Latest News

Crew takes swing to demolish home

Editor's note: This is the latest in a series that will chronicle each day's progress in the Wilsons' home makeover.

POPULAR COMMUNITY - Germaine Hill fought back tears as a track hoe, gripping a giant fabricated golf club made of a telephone pole and metal head, ripped through her sister's mobile home, flattening it and nearby storage sheds in less than 10 minutes.

Moments earlier, the cast of "Extreme Makeover: Home Edition" - in a style fitting the Myrtle Beach area - swung golf clubs to launch golf balls hurling toward the trailer as part of the demolition plan orchestrated here Saturday morning.

The homeowner, Renee Wilson, and her four young grandchildren won a free home makeover from the ABC-TV show, which rewards families experiencing hard times with a new home built by volunteers in less than a week using donated materials.

While hundreds of onlookers cheered for the cast as they pummeled the mobile home, it was a bittersweet moment for Hill. Despite knowing her sister, niece and nephews would soon come home to a spacious new house, seeing the family's old mobile home bowled over was heartbreaking for Hill.

"It was her home for so many years," Hill said. "I've stayed there many times. It's just hard to watch."

With every grate of the excavator's claw, poofs of insulation resembling popcorn and clouds of dust spewed into the air.

The only things distinguishable in the pile of rubble were a filing cabinet, pieces of wall paneling, an old couch and a little red T-shirt, all of which were scooped into the claw and deposited into a debris pile.

Dianne Catledge of Little River was among those watching the demolition and filming. She and others were desperate for a close-up glimpse of the show's star, Ty Pennington.

"He's so handsome," Catledge gushed. "His heart has got to be so good. Thank God for him. He loves helping people."

Catledge and a throng of others screamed for Pennington and the other cast members each time they strolled in front of the spectator section between film takes.

Earlier Saturday, about 150 people wearing royal blue shirts, some carrying the S.C. state flag, made their way through the field leading to the mobile home in the show's "Braveheart" moment.

Participants included subcontractors, North Myrtle Beach school workers and members of the Coastal Carolina University football team. Their march culminated in a rallying speech from Pennington, something the large group had to do four times from different camera angles before it was considered a wrap.

"We try to have our guys learn as they come to college to put God and family first in our life," said CCU football coach David Bennett.

"We're working today on helping the community. We feel very blessed to be able to help.

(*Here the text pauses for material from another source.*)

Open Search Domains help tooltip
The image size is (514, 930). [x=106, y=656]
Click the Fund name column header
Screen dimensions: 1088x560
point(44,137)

You get so much fulfillment from seeing other people receive help."

Once the rubble of the former Wilson home was cleared, attention turned to the adjacent field where the new home will rise. Volunteer subcontractors worked on the foundation throughout Saturday.

Around-the-clock building will commence today with the Wilsons, who are spending a few days in Disney World, returning to their new dwelling on Thursday.